I wrote about feeling like he didn't think it was that, that I figured he saw plenty of people with real actual trauma. That nothing I experienced was that bad, and that word is for much worse things. I also reminded him of the time I asked him whether he thought my childhood was worse than average and he didn't really give a yes or no answer, just told me how shocked he'd been by how common things like sexual abuse (i.e. things worse than anything I experienced) were. I told him that I've brought this up multiple times, that when he brings up others who've had worse experiences, even when it's an attempt to be validating, it makes me feel like I want to hurt myself and I feel like he hasn't taken that seriously.
He apologized and said he'd be more mindful about bringing up other people's experiences.
He referred to the part where I'd written that it felt like that word was too strong of a word for my experiences. He asked if I believed that. I told him rationally, no, emotionally, yes.
He apparently had always thought of it as trauma? I said it felt like he'd been actively avoiding using that term and he seemed genuinely surprised and said he just tends to think of it as a more clinical term but he wasn't intentionally trying not to use it. He pointed out that the approach has been treating it as such and I agreed with that. It was just the use of the word.
Yet another example of me overthinking everything and spending hours wondering why he wouldn't just use that word and apparently it just didn't occur to him. Sigh.
He pointed out the number of scars and that I internalized the idea that I was "bad" and didn't deserve to be cared about as evidence that it was traumatic. When I said it didn't prove that I wasn't just overreacting and weak he pointed out that I always manage to do this, find a way to turn something on myself. I told him it was a skill, and he agreed that I was very good at it.
He wants me to be able to get angry at my parents, including my mother. That's hard for me. I shared a recent conversation I'd had with her in which I'd gotten frustrated. I had him read it even though he wanted me to read it, I told him it was partly because you can't read emoticons out loud. Then I had to explain emoticons and this: ¯\_(ツ)_/¯. He mimicked it and I corrected him that it wasn't a smile. Then a few minutes later I asked him something and he did the shrug thing which actually got me to laugh.
I brought up how my anger had been used to make me out to be the problem, including the court report stuff and all that. He said I had good reason to be angry.
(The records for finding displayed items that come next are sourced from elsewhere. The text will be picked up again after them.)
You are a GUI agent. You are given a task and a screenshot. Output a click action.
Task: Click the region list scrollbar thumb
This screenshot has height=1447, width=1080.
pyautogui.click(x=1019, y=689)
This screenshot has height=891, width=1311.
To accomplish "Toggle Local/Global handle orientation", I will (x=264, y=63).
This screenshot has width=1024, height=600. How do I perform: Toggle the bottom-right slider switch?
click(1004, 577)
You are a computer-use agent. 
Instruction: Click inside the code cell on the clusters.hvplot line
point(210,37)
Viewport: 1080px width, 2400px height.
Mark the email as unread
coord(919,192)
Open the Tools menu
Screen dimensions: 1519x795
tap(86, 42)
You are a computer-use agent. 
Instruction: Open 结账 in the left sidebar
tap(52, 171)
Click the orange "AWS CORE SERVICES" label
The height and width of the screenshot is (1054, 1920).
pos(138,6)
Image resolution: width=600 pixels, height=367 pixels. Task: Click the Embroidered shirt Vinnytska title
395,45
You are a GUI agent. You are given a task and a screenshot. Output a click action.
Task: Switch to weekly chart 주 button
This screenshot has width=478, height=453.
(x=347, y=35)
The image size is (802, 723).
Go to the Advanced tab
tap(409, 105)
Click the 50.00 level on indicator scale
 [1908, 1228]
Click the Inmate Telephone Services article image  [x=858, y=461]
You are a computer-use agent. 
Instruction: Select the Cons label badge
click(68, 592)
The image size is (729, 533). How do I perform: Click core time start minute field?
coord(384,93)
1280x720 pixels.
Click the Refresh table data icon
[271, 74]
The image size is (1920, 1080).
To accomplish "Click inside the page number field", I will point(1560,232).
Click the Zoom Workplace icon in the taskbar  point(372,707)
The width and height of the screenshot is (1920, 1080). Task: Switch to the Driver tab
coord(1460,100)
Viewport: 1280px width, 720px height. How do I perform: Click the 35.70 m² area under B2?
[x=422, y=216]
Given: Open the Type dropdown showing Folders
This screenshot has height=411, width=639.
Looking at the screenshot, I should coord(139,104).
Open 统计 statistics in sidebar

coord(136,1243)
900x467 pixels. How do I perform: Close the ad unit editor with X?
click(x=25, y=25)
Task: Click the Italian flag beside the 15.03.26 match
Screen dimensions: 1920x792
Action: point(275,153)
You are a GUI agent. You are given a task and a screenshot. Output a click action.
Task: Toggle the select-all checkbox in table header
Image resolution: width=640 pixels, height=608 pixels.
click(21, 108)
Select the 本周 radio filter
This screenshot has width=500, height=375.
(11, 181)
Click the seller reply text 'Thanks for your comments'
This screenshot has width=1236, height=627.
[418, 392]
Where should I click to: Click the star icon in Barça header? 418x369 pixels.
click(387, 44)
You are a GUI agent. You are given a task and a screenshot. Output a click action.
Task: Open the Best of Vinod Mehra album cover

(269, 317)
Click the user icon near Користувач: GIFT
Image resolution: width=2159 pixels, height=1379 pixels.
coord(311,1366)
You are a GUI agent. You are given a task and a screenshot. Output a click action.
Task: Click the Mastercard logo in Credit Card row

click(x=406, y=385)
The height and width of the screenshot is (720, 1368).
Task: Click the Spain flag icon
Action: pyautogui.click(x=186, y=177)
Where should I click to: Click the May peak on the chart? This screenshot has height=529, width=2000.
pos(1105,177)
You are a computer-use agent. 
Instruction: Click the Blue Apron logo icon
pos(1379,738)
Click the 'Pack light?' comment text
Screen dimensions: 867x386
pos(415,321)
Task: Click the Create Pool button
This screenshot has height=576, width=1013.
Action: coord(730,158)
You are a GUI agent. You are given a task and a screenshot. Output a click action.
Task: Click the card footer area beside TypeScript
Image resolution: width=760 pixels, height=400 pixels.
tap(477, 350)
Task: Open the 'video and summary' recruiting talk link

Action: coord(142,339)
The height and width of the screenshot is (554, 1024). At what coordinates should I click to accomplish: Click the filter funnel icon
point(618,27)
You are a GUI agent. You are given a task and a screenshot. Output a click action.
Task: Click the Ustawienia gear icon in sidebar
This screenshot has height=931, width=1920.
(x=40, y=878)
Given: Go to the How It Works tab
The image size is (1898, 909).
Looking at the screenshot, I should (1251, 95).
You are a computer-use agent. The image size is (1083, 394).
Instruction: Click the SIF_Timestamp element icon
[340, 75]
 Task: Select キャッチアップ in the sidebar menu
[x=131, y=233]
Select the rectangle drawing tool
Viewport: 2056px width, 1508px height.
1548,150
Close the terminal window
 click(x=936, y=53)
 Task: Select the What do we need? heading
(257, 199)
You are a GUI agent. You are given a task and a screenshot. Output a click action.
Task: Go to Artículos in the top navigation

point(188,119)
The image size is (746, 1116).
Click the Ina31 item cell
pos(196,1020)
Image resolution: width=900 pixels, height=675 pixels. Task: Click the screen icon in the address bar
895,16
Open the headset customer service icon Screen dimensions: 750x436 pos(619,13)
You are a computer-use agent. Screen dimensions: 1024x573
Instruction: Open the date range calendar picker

I told him I should have been able to compartmentalize it better so I'd be taken seriously and he was a bit incredulous, pointing out that I was talking about a 12-13 year old, asking if I'd tell another 12-13 year old that they should just be able to compartmentalize their anger better.

One moment that really stuck with me was when I said, in response to his use of the words "abused" and "traumatized" that those sound like things that happen to innocent children and then it's sad. He asked "and you weren't an innocent child? What kind of child were you then?" (probably expecting the answer that I was "bad," which is pretty standard for me). I told him "I was me."